2. to lose one’s position; to fall from social or professional grace.

[US]A. Adams ‘Around the Spade Wagon’ Cattle Brands [Internet] ‘So you think I’ve lost my number, do you?’ commented Edwards.
[Aus]Bulletin (Sydney) 24 Oct. 18/2: The habit of tottering about the edge of things has become chronic with Richard Denis Meagher, M.L.A. – the solicitor who lost the number of his legal mess through the blunder he made over the Dean case very long ago.
lose the run of (v.) [Irish ná bí ag rith leat féin mar sin, lit. ‘don’t be running with yourself like that’]

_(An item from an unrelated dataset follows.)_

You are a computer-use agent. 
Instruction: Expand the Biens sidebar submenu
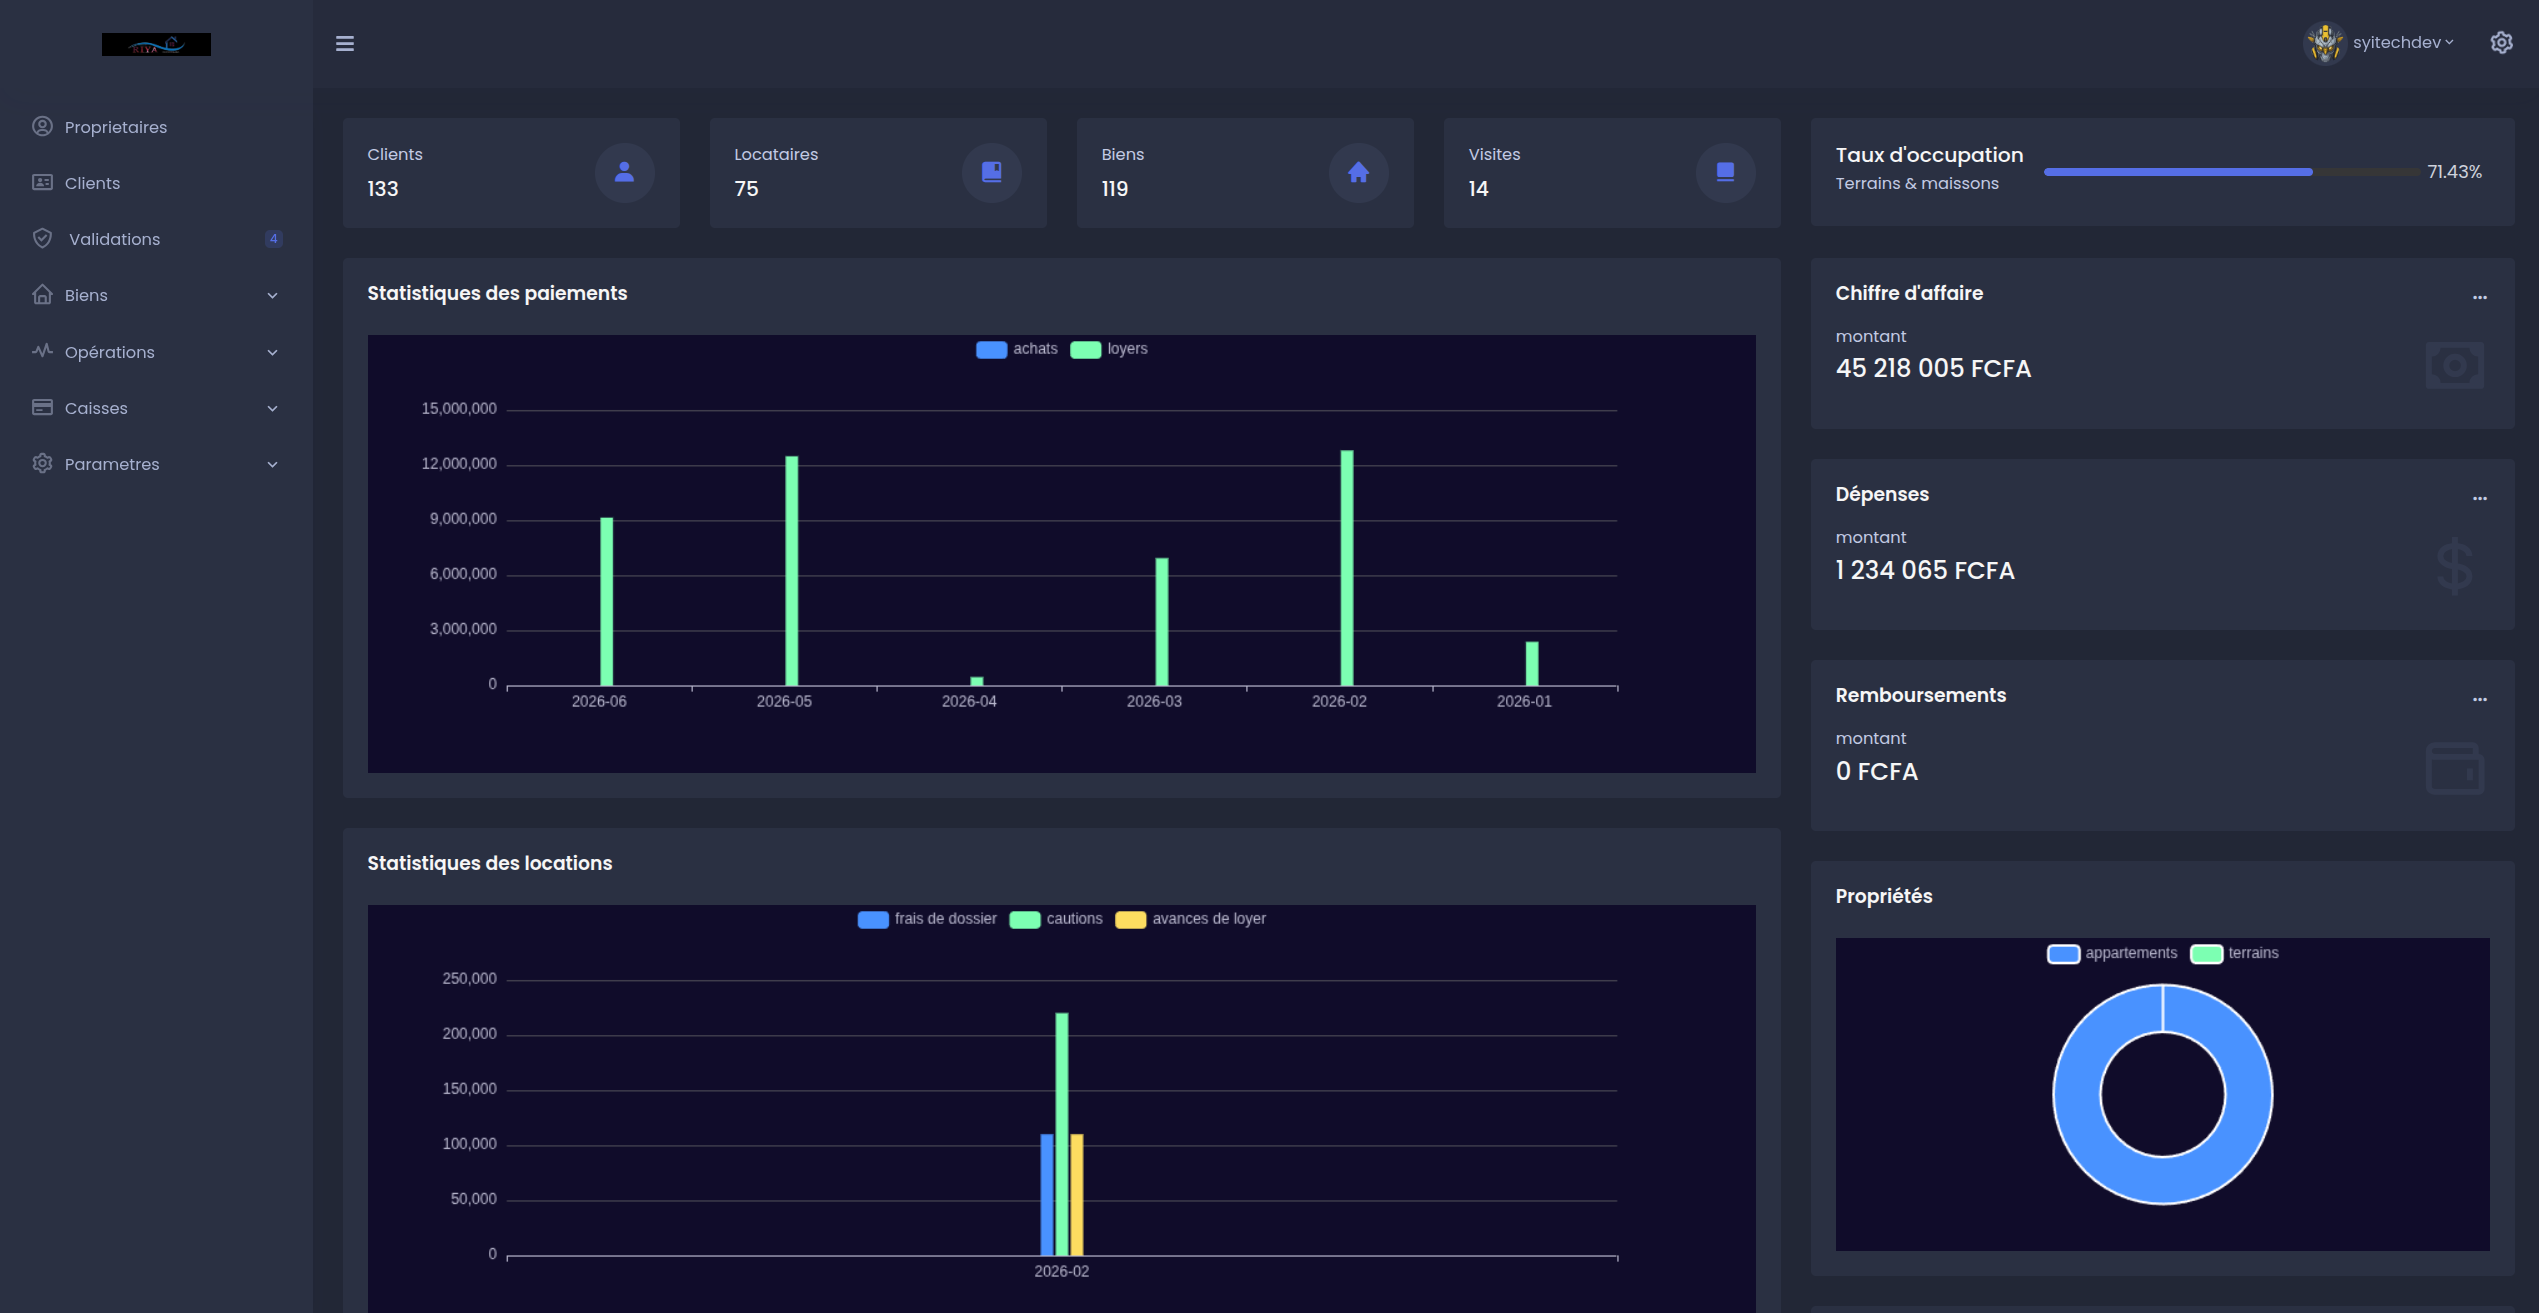click(x=155, y=295)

1. (Aus.) to lose control of someone else.

[Aus]Bulletin (Sydney) 20 Sept. 13/1: The story was, briefly, that Ann Green had lost the run of her husband, Bill, for 14 years.

2. (Irish) to lose one’s self-control.

[Ire]Radio advert for Power City Oct. Youse are losing the run of yourselves, seems to me [BS].
[SA]Sun. Indep. (Dublin) 3 Dec. n.p.: Chairing a debate [...] he lost the run of himself entirely.

In exclamations

go and lose yourself!

(Aus.) a general excl. of dismissal or disdain.

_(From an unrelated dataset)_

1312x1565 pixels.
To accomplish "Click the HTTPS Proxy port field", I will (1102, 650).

[[Aus]Queensland Times (Ipswich, Qld) 12 Apr. 2/3: They Say [...] That the said subaltern subsequently went to head-quarters and reported that he had lost all trace of the aforesaid party. That the officer [...] replied, ‘Umph Hadn’t you better go and lose yourself, now?’].
N. Queensland Register (Townsville, Qld) 8 Dec. 49/3: Mr O'Brien: He says I can buy a newspaper. I accuse Mr Drake of being flippant. A Voice: Go and lose yourself. (Laughter).
[Aus]Eve. News (Sydney) 26 July 5/2: ‘Go And Lose Yourself.’ Lady Inspector And Butcher. An Early Closing Prosecution [...] [The] witness said one of the defendants told her to go and lose herself, also he said, ‘I wish I had a shilling for every sergeant I've thrown out of this shop’.
W. Coast Sentinel (Streaky Bay, SA) 23 May 6/3: No. 1: ‘Did you hear 'Hulloa, Hulloa, Hulloa.’ Another Voice: ‘Is that City 0000?’ No 1: ‘No, it isn’t, go and lose yourself.’ Another Voice: ‘All right—don’t do your block’.
[Aus]Advertiser (Adelaide) 7 Oct. 9/1: On one occasion she was playing while I was talking to Princess Elizabeth. ‘Oh, go and lose yourself, Margaret,’ re- marked her sister.
[Aus]Advertiser (Adelaide) 19 Feb. 7/5: Now go and lose yourself until I finish this letter.